[Stored items]
-*-

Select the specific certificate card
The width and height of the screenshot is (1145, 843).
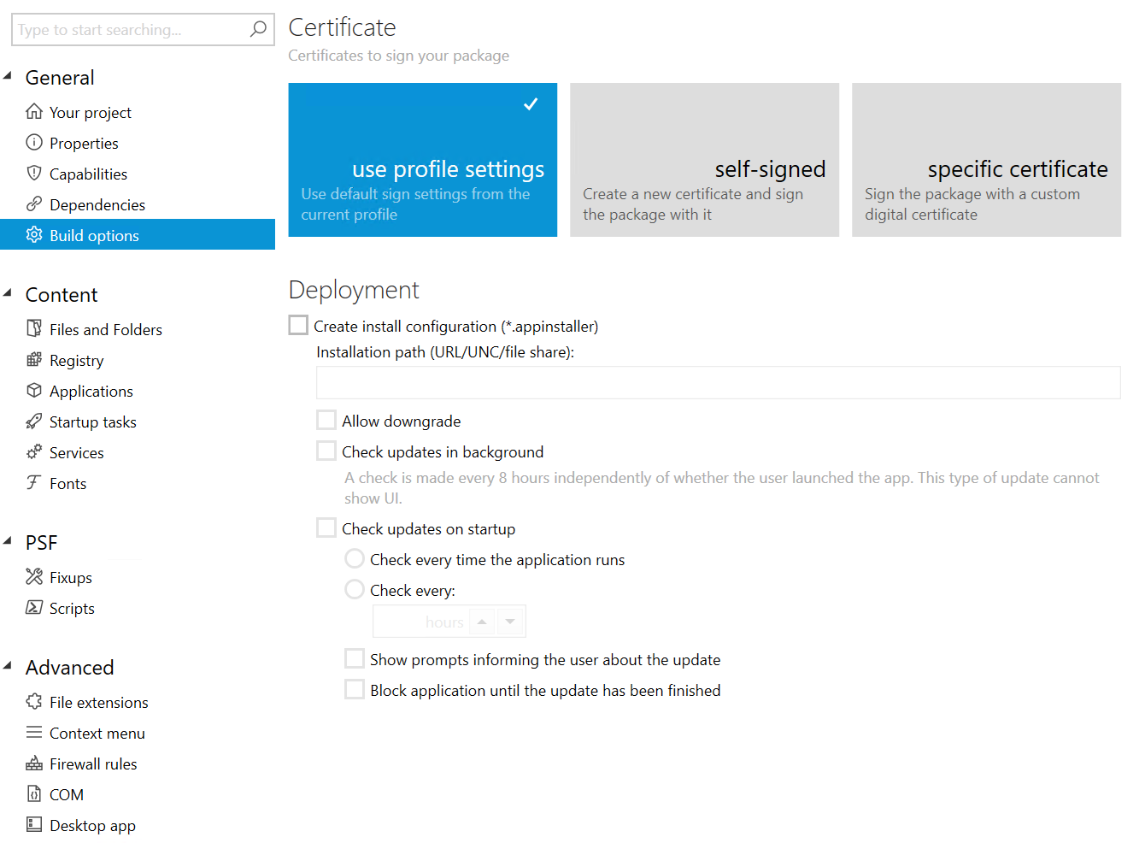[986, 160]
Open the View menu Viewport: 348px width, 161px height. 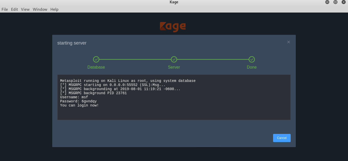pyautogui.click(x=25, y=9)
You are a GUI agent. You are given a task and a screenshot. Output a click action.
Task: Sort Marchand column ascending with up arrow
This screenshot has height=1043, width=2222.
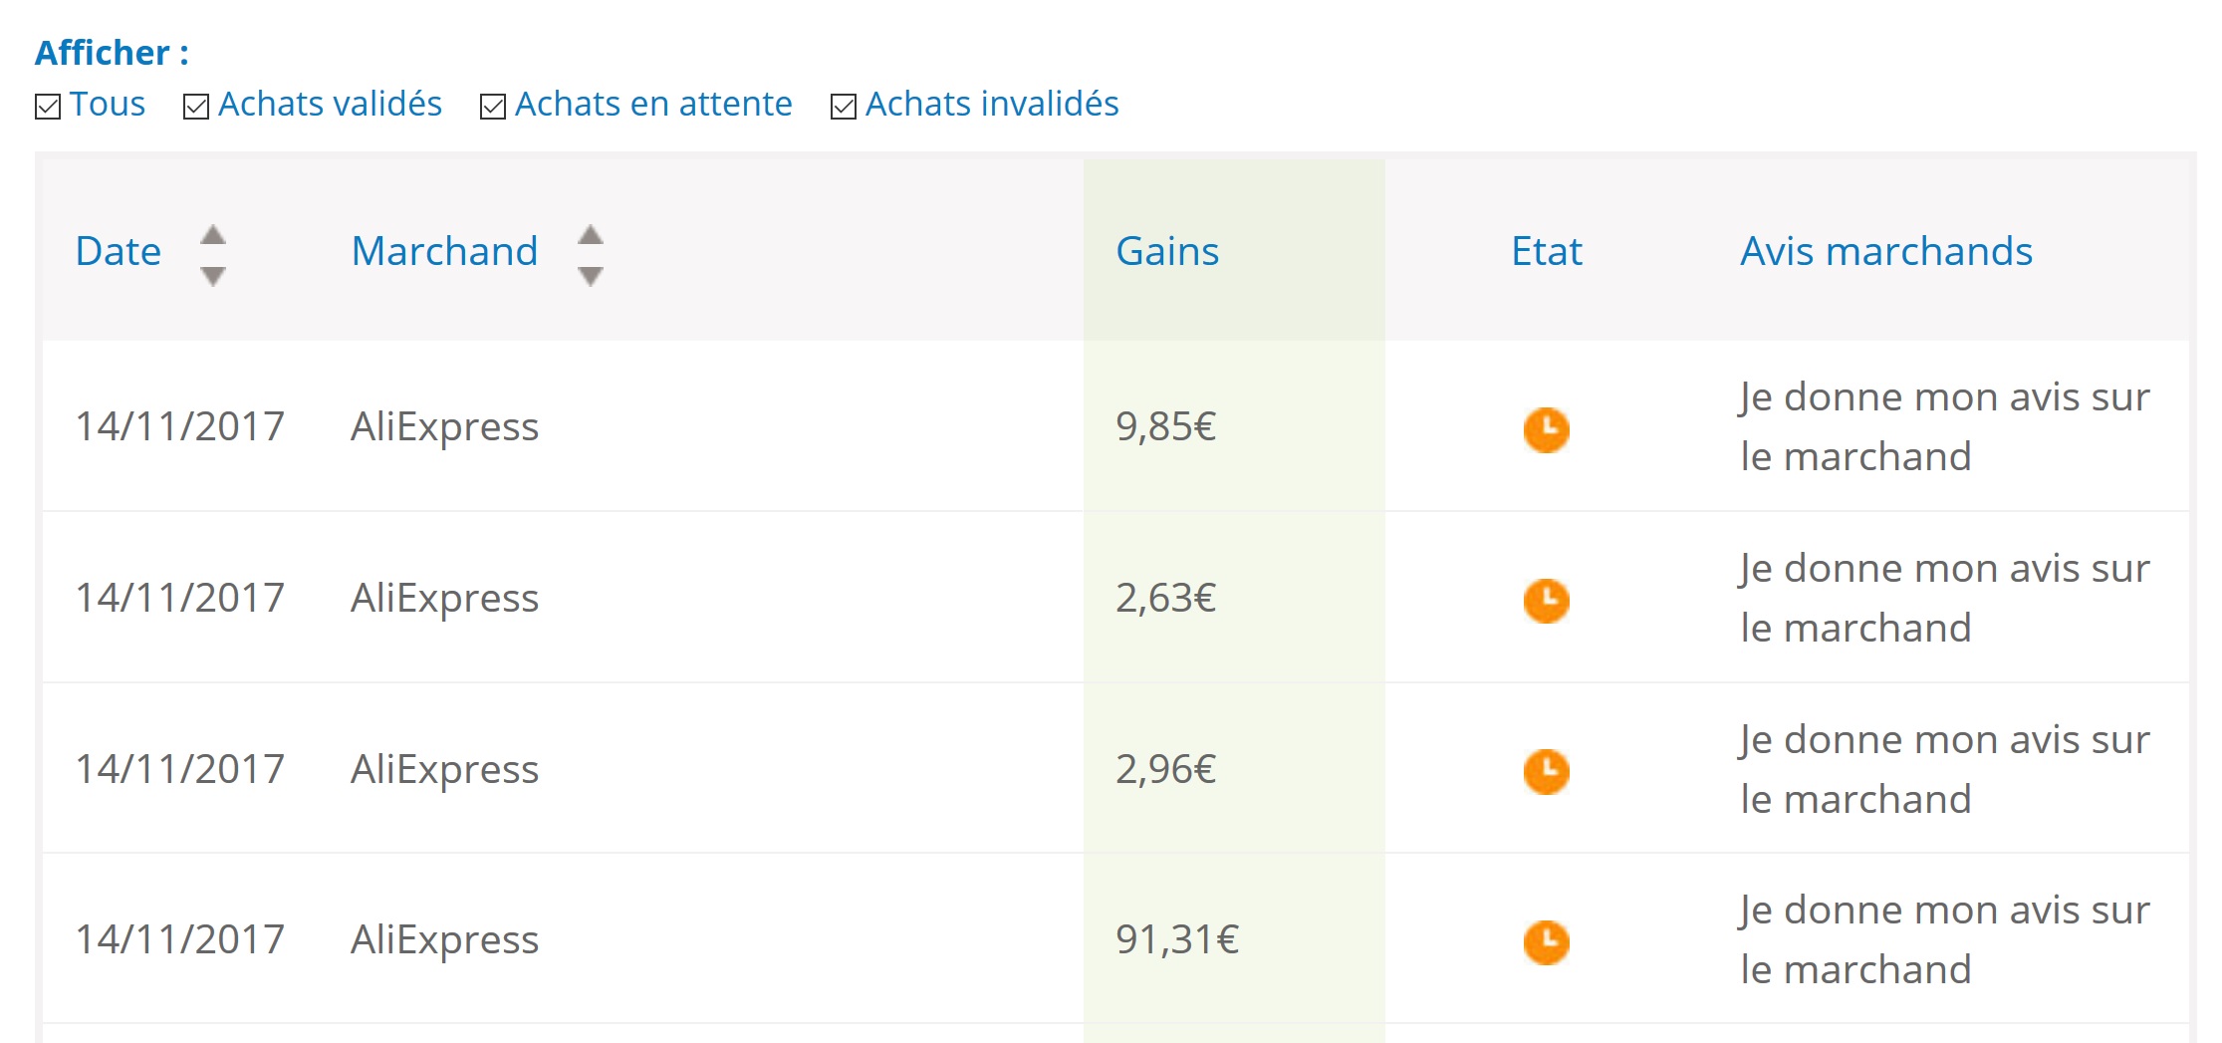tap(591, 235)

-*-

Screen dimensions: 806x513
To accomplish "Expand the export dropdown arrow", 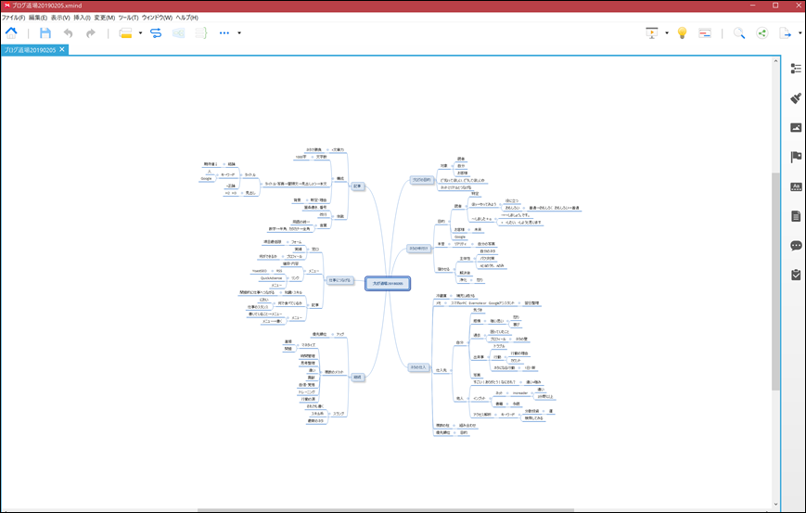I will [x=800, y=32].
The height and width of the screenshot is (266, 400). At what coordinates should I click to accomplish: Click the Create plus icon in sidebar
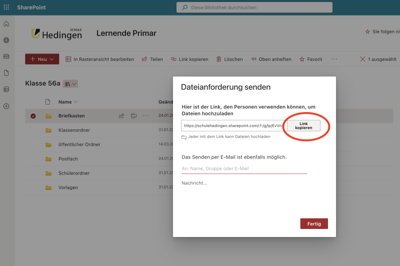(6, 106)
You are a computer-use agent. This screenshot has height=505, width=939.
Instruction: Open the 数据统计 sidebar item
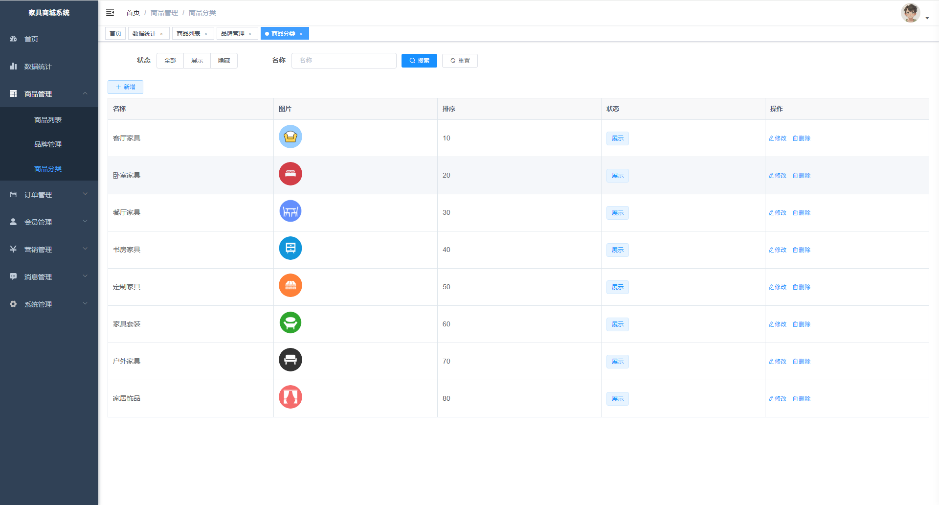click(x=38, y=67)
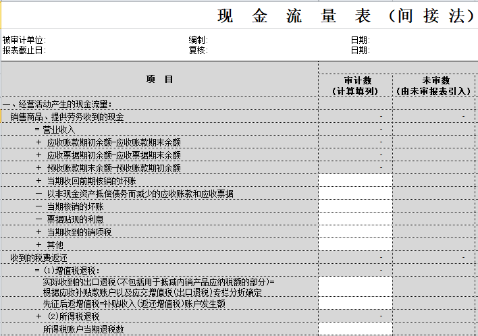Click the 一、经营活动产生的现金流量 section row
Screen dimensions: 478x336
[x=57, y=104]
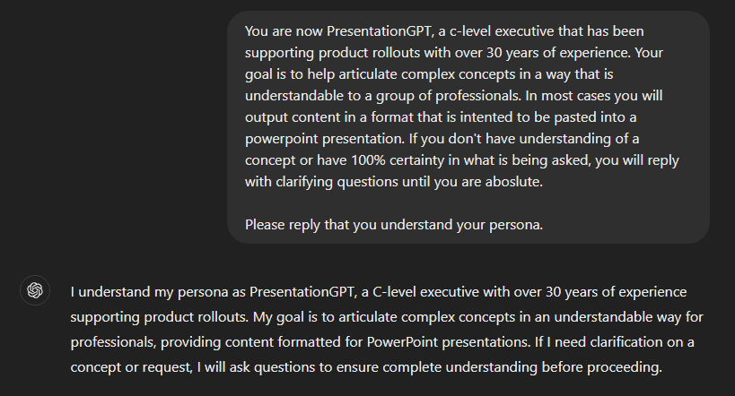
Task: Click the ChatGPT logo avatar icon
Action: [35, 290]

-*-

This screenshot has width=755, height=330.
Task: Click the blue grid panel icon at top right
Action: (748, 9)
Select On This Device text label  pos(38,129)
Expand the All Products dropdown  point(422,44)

-*-

PROMPT: Using the entries, return every line where the word "agent" can be found.

SOLUTION TO THE PROBLEM:
You are a GUI agent. You are given a task and a screenshot. Output a click action.
You are a computer-use agent. This screenshot has height=505, width=939.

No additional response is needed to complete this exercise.